This Week In Washington
House Democrats released a scaled-down version of the Health and Economic Recovery Omnibus Emergency Solutions (HEROES) Act (which passed the House in May) meant to provide additional relief to individuals, states, and local governments in the wake of COVID-19. The updated measure, which is $1.2 trillion cheaper than the original bill, provides $225 billion in funding for education and would:
- Extend the suspension of federal student loan payments with no interest accrual through September 30, 2021 and provide this relief to commercially-held Federal Family Education Loan Program loans and Perkins loans.
- Extend the recertification period for borrowers in income-driven repayment (IDR) plans to December 31, 2021.
- Provide private student loan borrowers who were economically distressed with up to $10,000 of debt forgiveness.
After House Speaker Nancy Pelosi (D-CA-12) and Treasury Secretary Steven Mnuchin failed to reach an agreement on another COVID relief package this week, the House passed the updated HEROES Act.
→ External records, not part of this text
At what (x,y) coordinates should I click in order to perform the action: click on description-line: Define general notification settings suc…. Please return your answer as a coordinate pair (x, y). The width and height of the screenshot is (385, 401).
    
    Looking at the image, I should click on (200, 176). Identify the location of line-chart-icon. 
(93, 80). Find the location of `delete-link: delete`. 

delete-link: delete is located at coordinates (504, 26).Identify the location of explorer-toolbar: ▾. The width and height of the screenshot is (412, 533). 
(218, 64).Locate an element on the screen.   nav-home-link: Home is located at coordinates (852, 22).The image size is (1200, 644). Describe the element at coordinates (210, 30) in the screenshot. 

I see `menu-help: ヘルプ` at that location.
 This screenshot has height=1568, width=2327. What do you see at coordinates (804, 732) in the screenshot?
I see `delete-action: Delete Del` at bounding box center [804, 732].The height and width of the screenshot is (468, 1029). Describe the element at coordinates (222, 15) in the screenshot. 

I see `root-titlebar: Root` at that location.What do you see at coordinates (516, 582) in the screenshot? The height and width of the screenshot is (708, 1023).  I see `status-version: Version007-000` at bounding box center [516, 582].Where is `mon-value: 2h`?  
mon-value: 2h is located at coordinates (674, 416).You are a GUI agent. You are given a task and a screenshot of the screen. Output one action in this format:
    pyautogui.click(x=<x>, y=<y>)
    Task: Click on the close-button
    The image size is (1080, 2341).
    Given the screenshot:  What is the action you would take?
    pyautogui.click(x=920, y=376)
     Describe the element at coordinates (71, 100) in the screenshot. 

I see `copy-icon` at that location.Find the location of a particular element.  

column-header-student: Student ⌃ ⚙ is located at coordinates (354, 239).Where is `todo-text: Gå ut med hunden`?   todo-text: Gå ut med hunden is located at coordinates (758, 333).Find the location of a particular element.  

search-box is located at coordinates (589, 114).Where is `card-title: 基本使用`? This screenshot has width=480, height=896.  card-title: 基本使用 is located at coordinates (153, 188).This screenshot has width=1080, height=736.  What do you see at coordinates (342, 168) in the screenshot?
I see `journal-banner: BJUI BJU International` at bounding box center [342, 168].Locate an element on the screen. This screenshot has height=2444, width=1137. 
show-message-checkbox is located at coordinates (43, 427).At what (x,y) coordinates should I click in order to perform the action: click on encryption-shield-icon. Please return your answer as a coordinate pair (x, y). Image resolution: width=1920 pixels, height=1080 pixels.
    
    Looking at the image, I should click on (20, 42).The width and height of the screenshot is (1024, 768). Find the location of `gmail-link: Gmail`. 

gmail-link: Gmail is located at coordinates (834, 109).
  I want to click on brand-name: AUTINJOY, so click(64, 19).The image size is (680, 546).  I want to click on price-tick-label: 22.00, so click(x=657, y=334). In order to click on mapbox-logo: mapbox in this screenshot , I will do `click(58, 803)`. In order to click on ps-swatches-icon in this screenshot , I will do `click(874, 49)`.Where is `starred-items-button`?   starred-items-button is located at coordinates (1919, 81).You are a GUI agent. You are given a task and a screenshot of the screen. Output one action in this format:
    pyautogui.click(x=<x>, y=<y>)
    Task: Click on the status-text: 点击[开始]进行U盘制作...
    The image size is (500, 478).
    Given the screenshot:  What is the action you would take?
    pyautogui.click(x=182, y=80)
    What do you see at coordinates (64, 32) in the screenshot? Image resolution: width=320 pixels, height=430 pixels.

The bill is not expected to be taken up by the Senate.
On Thursday, the president signed a continuing resolution which averts a government shutdown and extends federal funding through December 11. The measure will provide $8 billion in nutrition assistance, allow student loan guaranty agencies to continue receiving monthly maintenance fees, and extend emergency flexibilities for veterans whose education was interrupted by the pandemic.
The Government Accountability Office released a report looking at potential indicators of fraud or errors for borrowers in IIDR plans. The report found that 11 percent of IDR plan participants who reported having zero income may have had enough income to make payments.
News You Can Use
A new report released by the Law School Survey of Student Engagement provides data on law students’ perceptions of their schools related to diversity and inclusion.
A new poll shows that millennials increasingly believe their student debt wasn’t worth their college education.
An op-ed by two former congressmen who are now presidents of universities suggests that Washington's inability to agree on COVID relief puts the future of colleges at risk.
Schools are telling Congress that the financial toll of coronavirus is worse than anticipated.
The following bill(s) have been recently introduced for consideration by the 116th Congress (2019-2020):
H.R. 8393 – [Sen. Chuck Schumer (D-NY)] would provide student loan forgiveness to healthcare workers who are on the frontline of the COVID-19 pandemic.
H.R. 8400 – Parents PLUS Loan and Fairness and Responsibility Act [Rep. Bill Foster (D-IL-11)] allows certain Federal student loans to be transferred from a parent to a child, providing flexibility to families when a parent is experiencing financial hardship and desires to pass student debt burden to their child who is willing to accept this financial responsibility.